Mulholland (2004:709) examined workplace conflict in an Irish call centre, criticising managerial and post-structural accounts of resistance for failing to see that workplace conflict continues to be located in structural issues, such as the employment relationship, which make pay, productivity and work intensification a source of conflict (Mulholland, 2004:709). In a call centre environment, agent, manager and organisation become defensive and a common outcome is a destructive crisis of trust that has troublesome implications for the capacity to learn (Houlihan, 2000:228).

Bain and Taylor (2000) found that invasive monitoring led employees to identify and exploit the weaknesses of monitoring systems. Deutsch-Salamon and Robinson (2002) found misbehaviour (e.g. property and production losses) to be more prevalent when electronically-monitored employees did not trust management. By comparison, Grant

and Sumanth (2009) found that the performance of fundraisers working in call centres and their motivation to benefit others was moderated by the perceived trustworthiness of their managers. A perceived lack of fairness in monitoring, therefore, may cause undesirable negative employee reactions such as withdrawal, resignation or some other form of diminished organisational citizenship (Johnston and Cheng, 2002:6). Sewell and Barker (2006) cite four studies involving reverse surveillance as a form of resistance. Reverse surveillance involves using information collected from monitoring to turn the tables on management, such as forcing management to adhere to the same performance standards as imposed on subordinates (Ball and Margulis, 2011:116). Agents may deliberately redirect calls to other service operators, enter misleading activity codes into the system or simply hang up on offensive customers (Deery and Kinnie, 2002:10). Mulholland (2004:719) claims that workers use traditional patterns of resistance such as work avoidance, which they collectively describe as “smokin’ an’ leavin’”. Smoking is an established custom and practice, providing an opportunity for an extra break, regardless of whether or not people smoke, ensuring that working patterns are broken up by regular intervals of “idle time” (Mulholland, 2004:719).

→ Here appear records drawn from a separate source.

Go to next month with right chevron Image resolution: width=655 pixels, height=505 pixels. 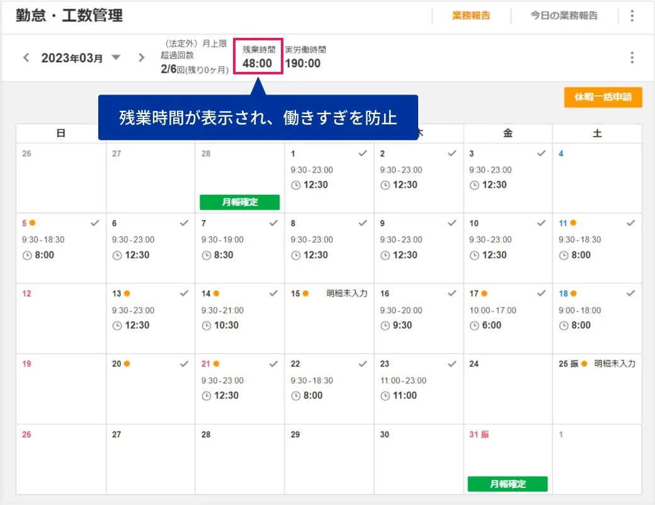click(141, 58)
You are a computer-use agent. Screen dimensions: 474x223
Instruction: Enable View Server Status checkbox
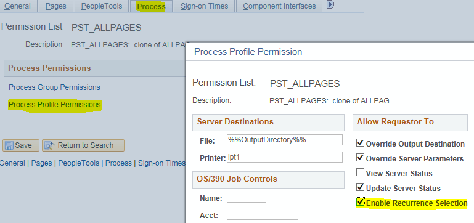pyautogui.click(x=360, y=172)
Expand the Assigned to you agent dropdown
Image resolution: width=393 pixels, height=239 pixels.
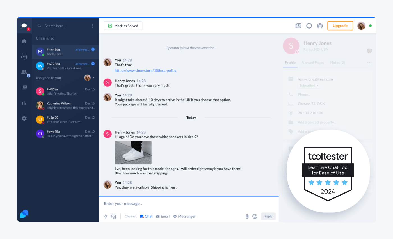(x=89, y=78)
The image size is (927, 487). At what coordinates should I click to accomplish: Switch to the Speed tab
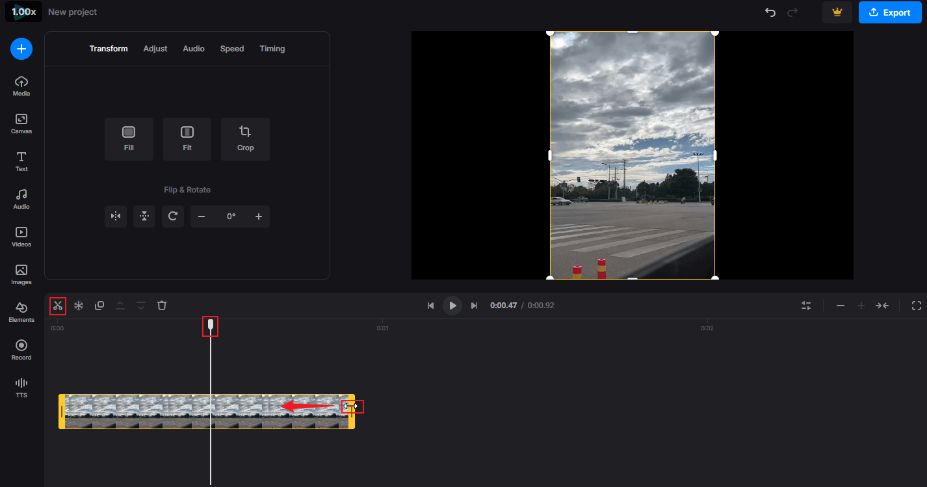231,48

Holman (2005:124) argues that research on call centres tends to portray CSRs as passive figures simply responding to work conditions. In contrast, studies inspired by labour process theory have illustrated CSRs’ active consent to, compliance with and resistance to managers’ efforts to control their work. However, despite managers’ best efforts, CSRs may not consent to managerial control practices. They may have different ideas about how a call centre should be run and are likely to resist practices viewed as damaging (Holman, 2005:124). Bain and Taylor (2000:2) provide evidence on employee

resistance in a telecommunications call centre, where call centre agents disregarded the organisation’s scripted conversational rules, searched for weaknesses in the firm’s control systems and constructed free spaces for themselves “which provided an amnesty from normal emotional labours”.

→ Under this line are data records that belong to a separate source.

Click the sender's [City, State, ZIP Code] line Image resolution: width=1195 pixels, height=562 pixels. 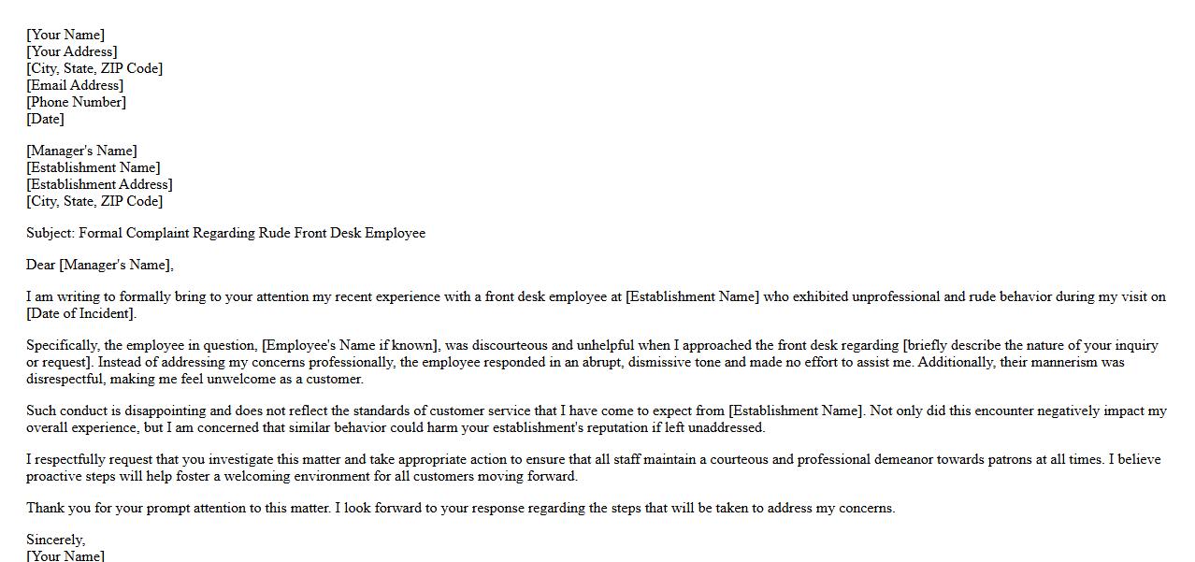(94, 68)
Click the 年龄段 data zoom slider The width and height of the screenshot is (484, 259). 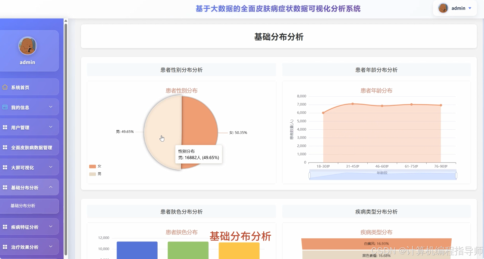click(382, 174)
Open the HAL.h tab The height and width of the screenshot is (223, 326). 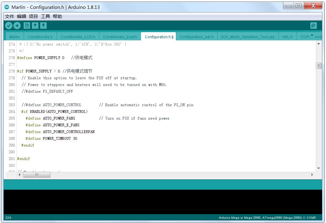[x=287, y=36]
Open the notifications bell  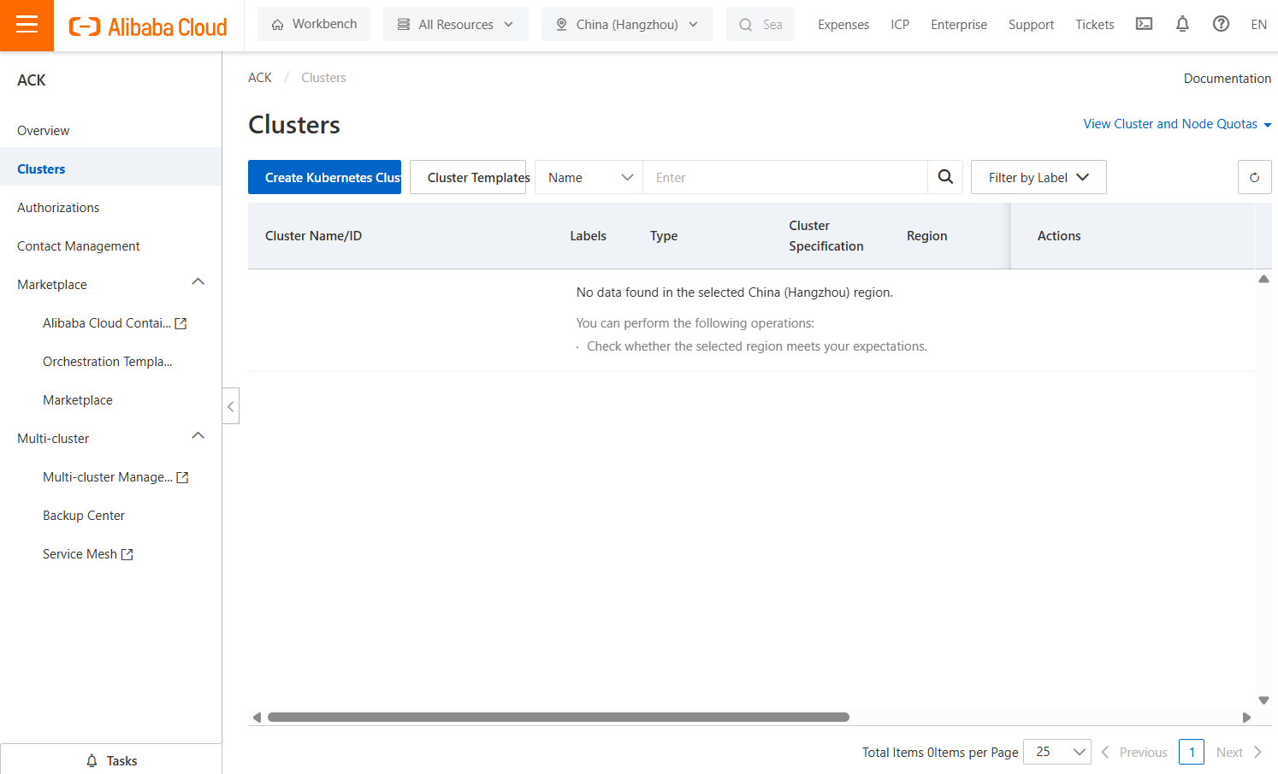click(1182, 24)
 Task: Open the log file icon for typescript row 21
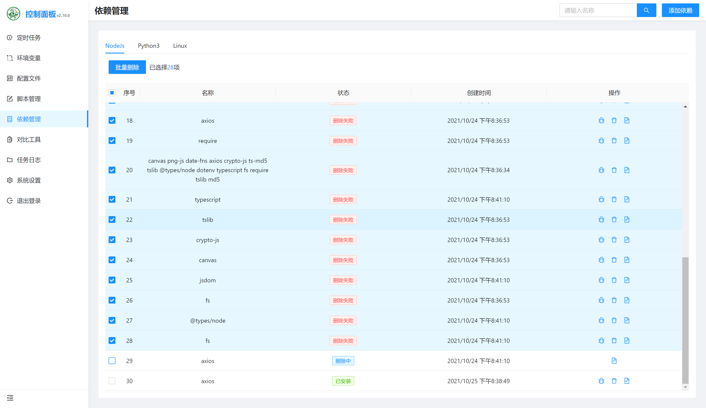coord(627,199)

Studies of call centres demonstrate that intense surveillance increases resistance, sabotage and non-compliance with management (Ball, 2010:94). Research into the “dark side” of organisational behaviour has determined that employee sabotage is usually a reaction by disgruntled employees to perceived mistreatment (Skarlicki, van Jaarsveld and Walker, 2008:1335). They work their way around surveillance by manipulative measures such as dialling through call lists, leaving lines open after the customer has hung up, pretending to talk on the phone, providing a minimal response to customer queries and misleading customers (Ball, 2010:94).